Johnson and Davies (2020a) take this a step further by extracting the XML from a student submission known to have been written by an essay writing service. By extracting the XML they were able to examine how the document had been created and edited using Revision Identifiers or ‘rsid’ tags. rsidR tags are used to mark changes carried out within the numerous editing sessions for a document, and editing carried out in a single session will share the same rsidR value, which are randomly assigned throughout the life of the document. Documents with very few edit (rsidR) tags suggest that very little editing has been carried out, which could be indicative of contracted work that has been saved into a new document ready for submission. Examining where the edits have been carried out can also be useful indications of contract cheating, for example, if the only information in a document that has been changed is the student name, or references to a specific course or institution related aspect. To demonstrate what XML markup looks like, a very simple document was created with the text ‘The cat sat on the mat’. The document was saved, and then the word ‘cat’ was changed to ‘dog’ and the document resaved. The XML for the paragraph containing the text appears as shown in Fig. 2:
In this example, the mark up shows where the word ‘cat’ was changed to ‘dog’ in a separate editing session (or rsidR session) to the rest of the text (highlighted in bold in the example). Here, the word ‘dog’ has an rsidR value of 006D0D43, whilst the rest of the sentence has the rsidR value 001E7189. This shows that the word ‘dog’ was added to the document at a separate time to the rest of the sentence.

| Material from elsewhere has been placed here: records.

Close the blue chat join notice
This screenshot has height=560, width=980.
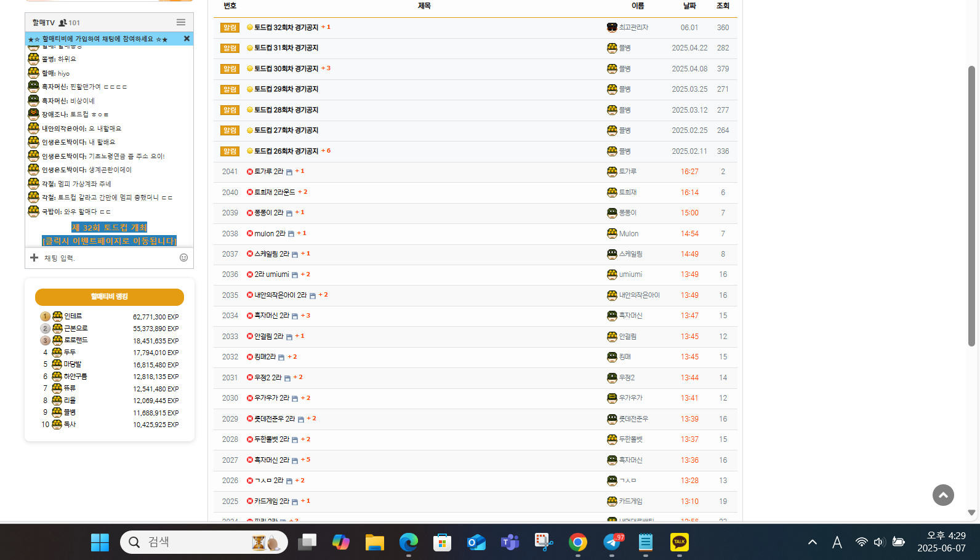187,39
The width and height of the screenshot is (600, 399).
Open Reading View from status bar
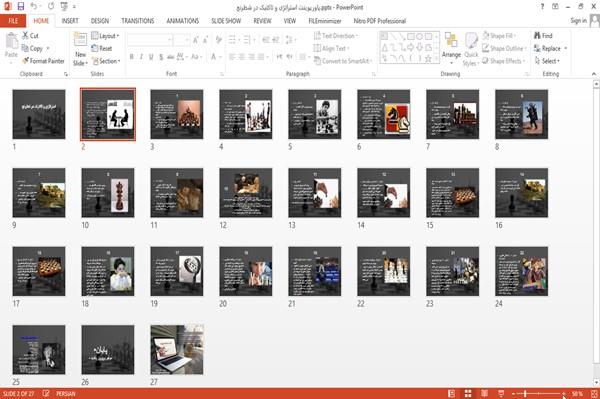coord(484,394)
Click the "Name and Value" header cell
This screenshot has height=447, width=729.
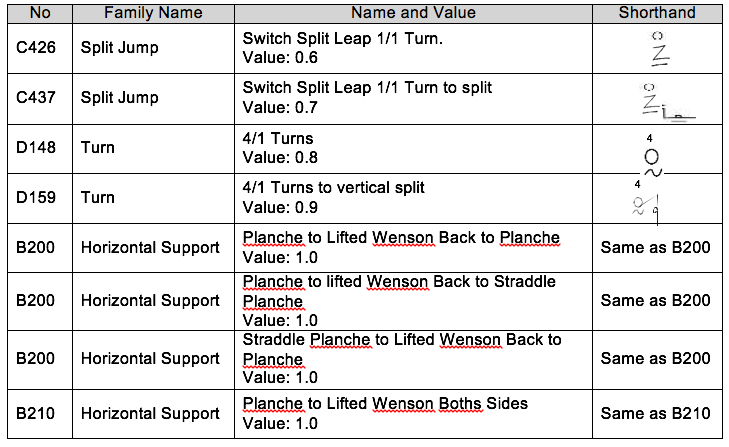pyautogui.click(x=412, y=13)
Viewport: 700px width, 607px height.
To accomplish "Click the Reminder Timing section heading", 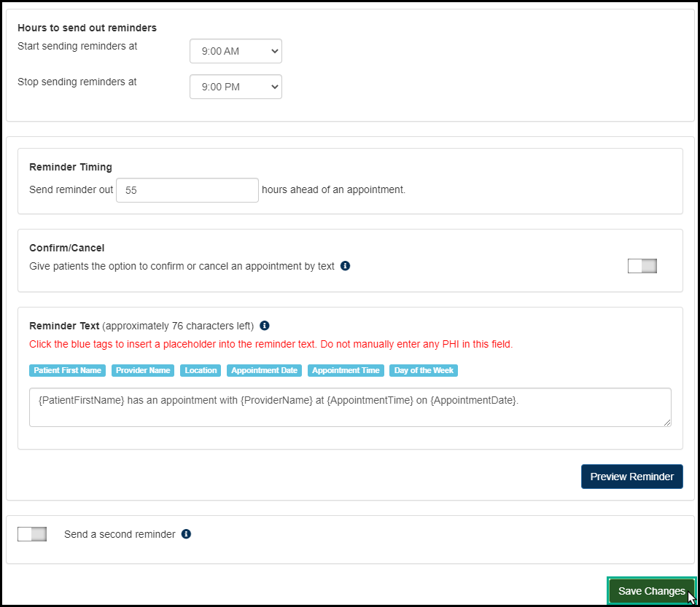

This XML can also help to identify the URLs of images if they have been copied from the Internet, as well as highlight where fonts and other features have been changed, something that has been further explored in Johnson and Davies (2020b) by looking at things such as underlying font styles, the relative frequency of formatting tags in plagiarised works, redundant formatting tags (that possibly suggest something has been deleted or reformatted to match the default document styles), frequency of words to rsidR edits and more, in an attempt to build a series of ‘flags’ for assessors. In addition, the media files that are available when the document has been converted to its component parts show images in full, even if the document itself shows the cropped version, which can provide useful information if taken from screen shots (where information that helps to identify the original source may appear in the cropped-out area). Jeong and Lee (2017) also note that two documents sharing a rsid value in the settings.xml file indicates that both files have originated from the same source and suggest that these findings could be useful in fraud and forgery cases, though this would also be highly beneficial in providing evidence for allegations of collusion.